* _Activity_:
Since the copy must hold text only, transcribe the data below exactly and omit the images.

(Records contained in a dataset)
>>

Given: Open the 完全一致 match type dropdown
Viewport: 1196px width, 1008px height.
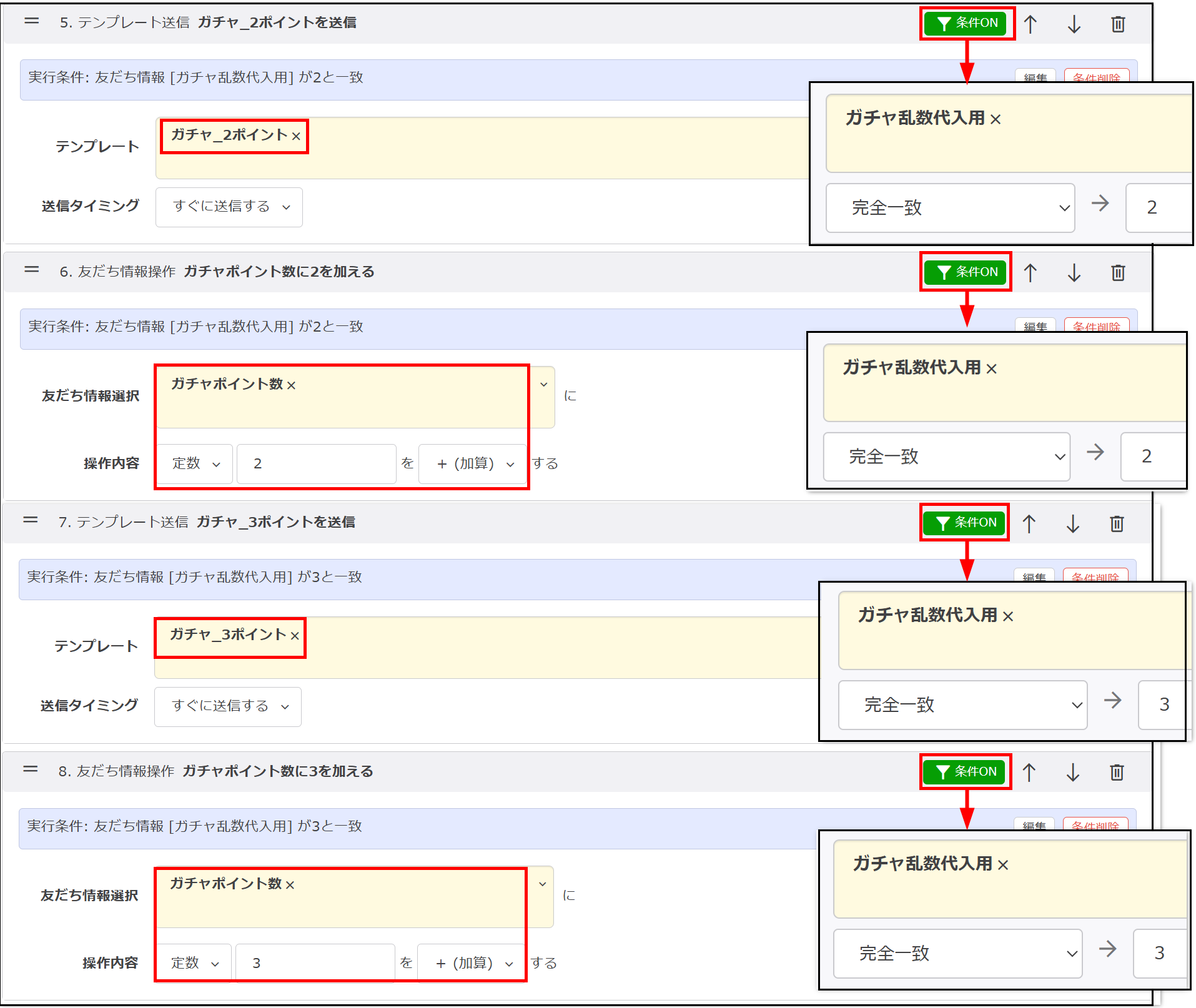Looking at the screenshot, I should point(949,208).
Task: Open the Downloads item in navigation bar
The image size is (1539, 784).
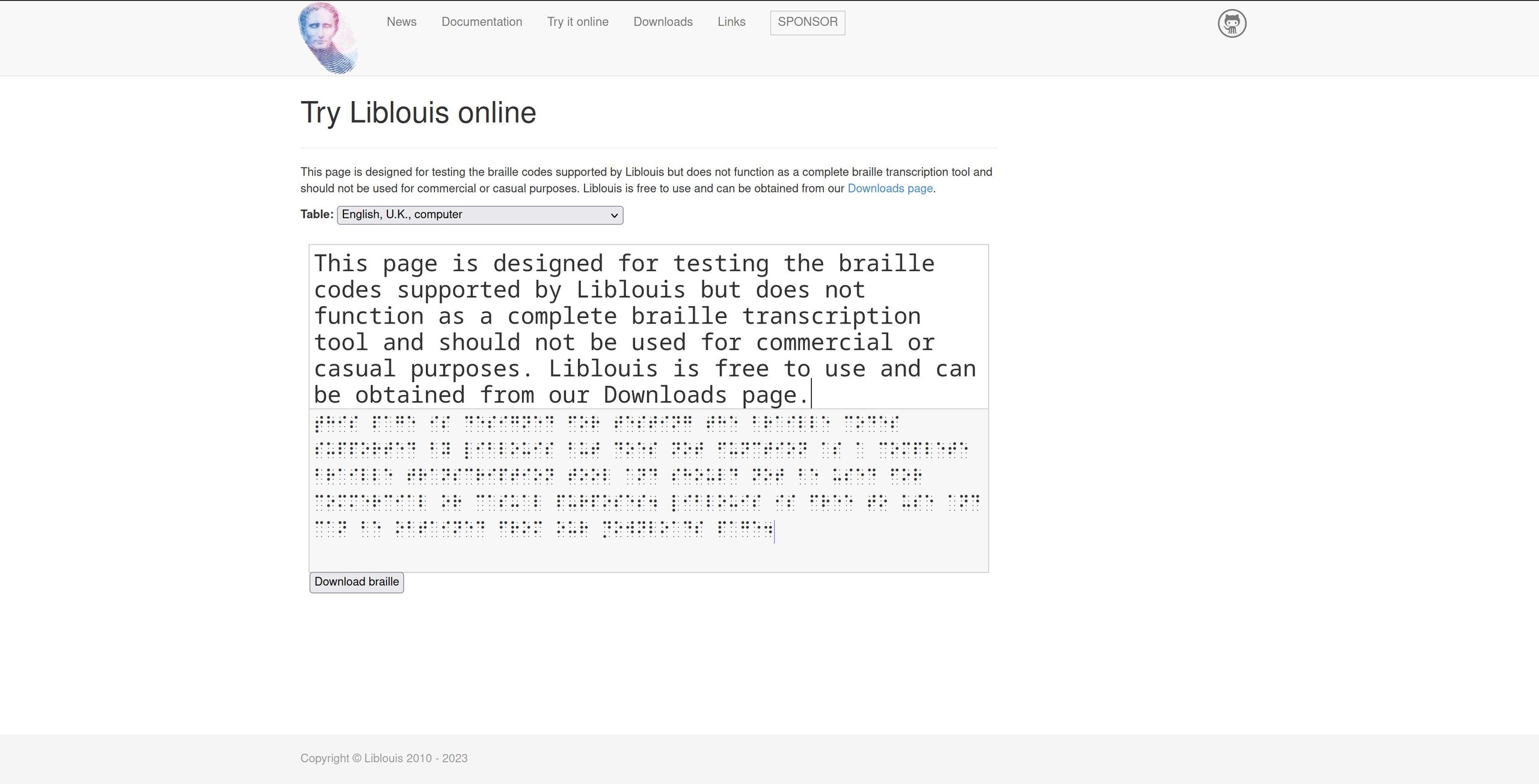Action: coord(663,22)
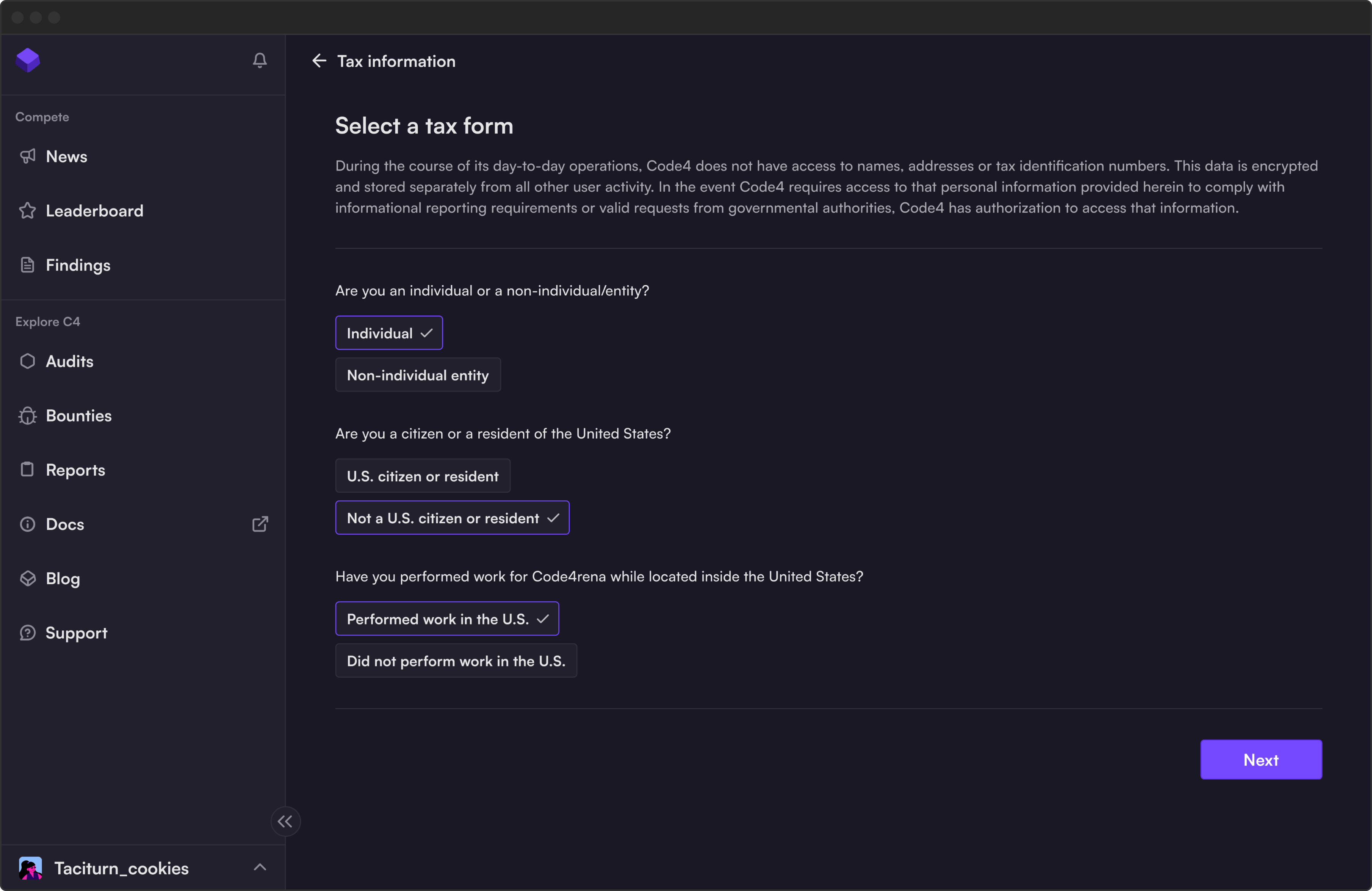Open the Blog link in sidebar

pyautogui.click(x=63, y=579)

<<

* _Output below_:
Given: Open the 完全一致 match type dropdown
Viewport: 1196px width, 1008px height.
Looking at the screenshot, I should point(949,208).
Task: Open the Downloads item in navigation bar
The image size is (1539, 784).
Action: coord(663,22)
Open the Blog link in sidebar

pyautogui.click(x=63, y=579)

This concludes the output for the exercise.